As I did so, I heard someone revving their engine. I couldn’t be sure, though, because the music was on and the window was only slightly open. I located the drink, which luckily hadn’t spilled too much, and give it back to her. I still heard an engine racing, only now it is much louder. I started looking around, trying to find the moron that would do such a thing at an elementary school at pick-up time.

Then I realize everyone was looking at me! See, we had to buy another car recently. Another Subaru. Both are white, same model, one year apart, but our newer one is an automatic. I thought I was driving the stick shift. I also thought I was pressing on the brake. But no! I had that thing pegged at more than 8,000 RPM’s! My foot came off the pedal like lightning, and my knee crashed into the steering wheel. I yelped in pain. Moms all around were looking at me like they’d just gotten word that my village wanted its idiot back. I couldn’t have been more embarrassed or dumbfounded at my own stupidity.

                As I tried to calm down, I eased the car forward. Some children were getting picked up now, and cars were moving forward. I got to the front of the line and shifted to park to await the bag of homework. The teacher opened the rear door and handed it to my daughter. She looked at me, raised a brow and asked, with a slight smile, “Everything Ok?”

Oh yea, just being stupid.” I replied.

My children belted out, “Daddy, you don’t use the word, stupid!”

But kids, I’m calling myself stupid. Isn’t that Ok?”

My daughter looked to her teacher for an answer. The teacher said, “Yes, darling, it is Ok if he calls himself stupid.”

She shut the door and walked off laughing.
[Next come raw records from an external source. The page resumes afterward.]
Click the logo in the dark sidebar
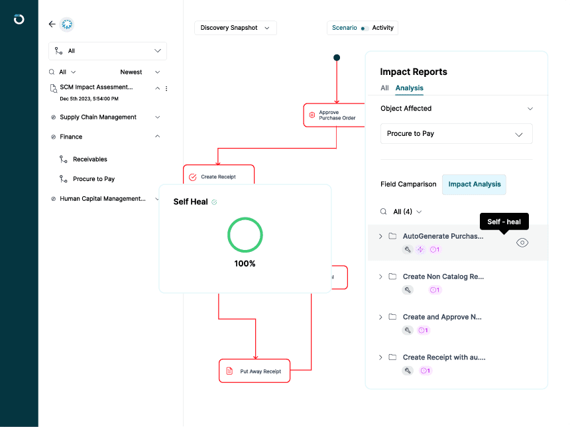 pyautogui.click(x=19, y=19)
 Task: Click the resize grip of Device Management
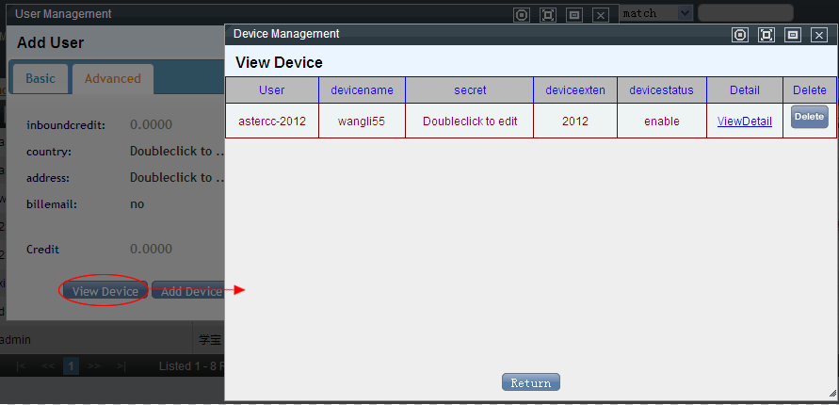[x=831, y=394]
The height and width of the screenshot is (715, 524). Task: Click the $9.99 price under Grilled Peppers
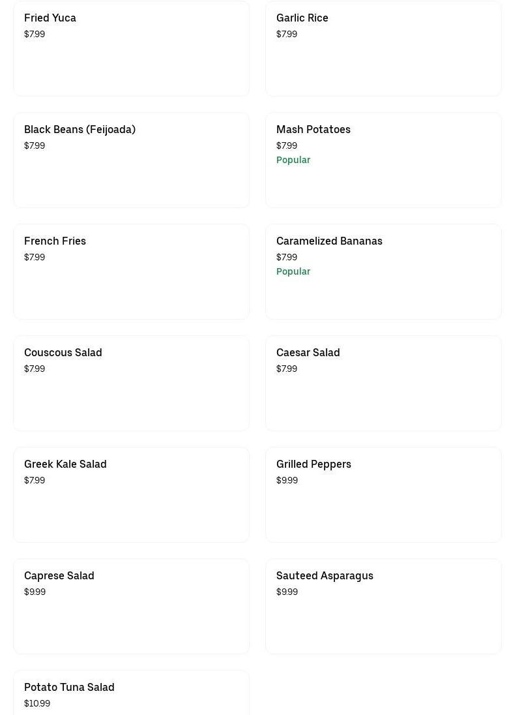(287, 480)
I bowed my head low (my human equivalent of tucking my tail between my legs), kind of chuckled, released the parking brake, put the car in drive and gave it a little gas.

I went nowhere. I realized I wasn’t in drive, but in neutral. I slipped it into drive before the RPM’s lowered and jump/screeched the tires, my head slamming the back of the seat. Oh, dear Lord! I didn’t think it could get any worse! It was as if someone had torn out my spinal cord, decided that that wasn’t good enough, and began to beat me about the head with it. I just wanted this day to go away. My inner child was in the fetal position weeping.

                I drove home carefully. As I got to my driveway, I thought again about what I had just done, and shook my head in defeat. How could you be so stupid? Idiot!

I turned into the driveway and quickly engaged the clutch, slamming the kids into their seatbelts and burning a foot-long skid mark into the pavement. Once again: idiot! You’re in the automatic!

What was that for, Daddy!?”, they both yelled. Before I could answer, I notice my neighbors looking strangely at me from their garden. My inner child was now going through a gang initiation. “A squirrel”, I said in my inner child’s voice.

Later that night, as my testosterone inched back up to normal levels and my spine found its way home, I told my wife about my day. As she rolled around on the floor crying and laughing, (at me)I thought to myself, being a stay-at-home dad doesn’t get any better than this.